There is nothing worse than being boring..... some people are too full of themselves.
@rgg: Lol! Sarcasm at its best. Good job. MS - Mariya will cry. "It doesn't matter who says, it matters what he said." "Thrown stones can be used for building house" You are lucky that you adopted indian language as national language so Indians can easily talk to you (beside english) and you can understand what Indians are saying. If you learn from Indians you will progress alot. Avoid mistakes done by our institution and learn to improve yours. Your democracy is in initial stage but today is the world is of Internet. People can communicate across the world through various means. So the level of understaning in society will increase at faster rate.
This time I didnt read his banter..... but comments posted here are worth readable.
From now on are all your op-eds going to be about "you"?
@MS - Mariya: Thats right.
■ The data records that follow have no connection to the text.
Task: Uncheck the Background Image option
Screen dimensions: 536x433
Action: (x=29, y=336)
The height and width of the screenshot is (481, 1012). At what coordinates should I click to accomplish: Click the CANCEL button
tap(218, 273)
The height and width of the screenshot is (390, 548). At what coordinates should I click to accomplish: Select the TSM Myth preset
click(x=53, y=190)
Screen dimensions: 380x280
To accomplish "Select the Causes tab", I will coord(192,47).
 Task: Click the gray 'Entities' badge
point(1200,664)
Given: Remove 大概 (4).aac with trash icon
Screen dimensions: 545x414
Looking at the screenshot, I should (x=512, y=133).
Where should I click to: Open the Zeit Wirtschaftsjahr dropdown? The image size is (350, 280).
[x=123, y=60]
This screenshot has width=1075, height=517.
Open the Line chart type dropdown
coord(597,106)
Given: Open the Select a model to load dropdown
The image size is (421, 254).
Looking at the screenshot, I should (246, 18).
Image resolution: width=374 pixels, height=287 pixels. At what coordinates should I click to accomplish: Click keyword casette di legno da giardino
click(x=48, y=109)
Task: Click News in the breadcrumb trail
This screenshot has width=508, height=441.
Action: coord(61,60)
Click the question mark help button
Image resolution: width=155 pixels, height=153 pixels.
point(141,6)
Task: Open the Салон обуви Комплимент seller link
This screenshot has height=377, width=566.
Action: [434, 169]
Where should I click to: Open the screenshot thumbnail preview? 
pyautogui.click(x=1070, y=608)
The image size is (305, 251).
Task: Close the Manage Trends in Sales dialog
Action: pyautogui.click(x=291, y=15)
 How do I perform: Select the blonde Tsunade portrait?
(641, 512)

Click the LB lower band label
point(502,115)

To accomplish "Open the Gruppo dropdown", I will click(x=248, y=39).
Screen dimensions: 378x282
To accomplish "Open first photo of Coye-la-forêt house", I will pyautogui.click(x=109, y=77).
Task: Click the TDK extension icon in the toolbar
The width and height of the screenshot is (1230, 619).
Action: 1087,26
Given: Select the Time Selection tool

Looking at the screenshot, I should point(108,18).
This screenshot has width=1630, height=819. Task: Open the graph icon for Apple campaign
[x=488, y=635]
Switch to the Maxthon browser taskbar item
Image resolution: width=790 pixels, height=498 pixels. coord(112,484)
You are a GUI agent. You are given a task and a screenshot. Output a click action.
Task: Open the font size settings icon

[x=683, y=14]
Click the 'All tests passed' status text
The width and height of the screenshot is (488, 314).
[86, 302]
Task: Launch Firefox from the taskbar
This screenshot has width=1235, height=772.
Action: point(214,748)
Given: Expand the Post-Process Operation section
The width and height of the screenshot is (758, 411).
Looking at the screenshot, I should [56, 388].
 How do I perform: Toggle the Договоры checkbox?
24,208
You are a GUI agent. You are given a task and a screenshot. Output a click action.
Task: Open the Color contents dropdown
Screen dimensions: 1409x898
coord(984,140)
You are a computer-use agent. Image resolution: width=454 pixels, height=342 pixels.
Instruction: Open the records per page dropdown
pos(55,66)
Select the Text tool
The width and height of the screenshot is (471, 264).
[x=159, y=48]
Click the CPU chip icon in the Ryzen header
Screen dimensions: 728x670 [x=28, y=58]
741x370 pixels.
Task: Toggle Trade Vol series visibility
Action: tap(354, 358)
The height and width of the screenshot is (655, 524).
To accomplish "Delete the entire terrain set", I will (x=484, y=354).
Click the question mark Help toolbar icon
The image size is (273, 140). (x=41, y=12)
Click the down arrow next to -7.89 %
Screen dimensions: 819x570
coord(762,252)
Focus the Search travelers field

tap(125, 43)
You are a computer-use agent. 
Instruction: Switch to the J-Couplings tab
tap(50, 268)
Haider is educated. Indians are not. I totally agree. Ban those uneducated Indians from the Internet. Good for nothings, those Indians. No cell phones for them also!! They can use them for texting. And look where we are now. Uneducated Indians texting and polluting the Internet with their thoughts. The Internet should only be reserved for educated Pakistanis.
"Bucking blogger"? Whats that? I thought horses bucked. Are you sure bloggers buck? Maybe they do something else.
@Jamel: EXACTLY!
Yawn. Yet another column by Ejaz Haider about his favourite subject: Ejaz Haider. Please move on.
Ejaz Haider Sahib,
Why are you this much excessively bothered by these "facebook, twitter, blogger" journalists who can't even comprehend English? So, should I assume that they have successfully dragged you down low to their level of intellect and journalistic standards??
Moral of the story: Do not undermine the intellegence of the readers.They will get back at you if you deceive them and do not become part of the jihadi enterprise.
Ejaz Haider, I think you are taking indian trolls too seriously
good message from Rock...I really appreciate it...and it is a good advice too.
@Jamel
My words exactly!
What is truly sad is that the likes of Ejaz Haider have been reduced from writing incisive op-eds and strategy pieces to churning out pieces on religio-politic faultlines AND not get credibility for the same. Ejaz Haider will not be the same again.
Ejaz Haider, you take yourself too seriously. Stop doing it.
Ejaz, What is this? This time I was looking for a call from your side to the effect: Utho Lal Qila Per Sabz Hilaly Parcham Lehrain. You really disappoint me!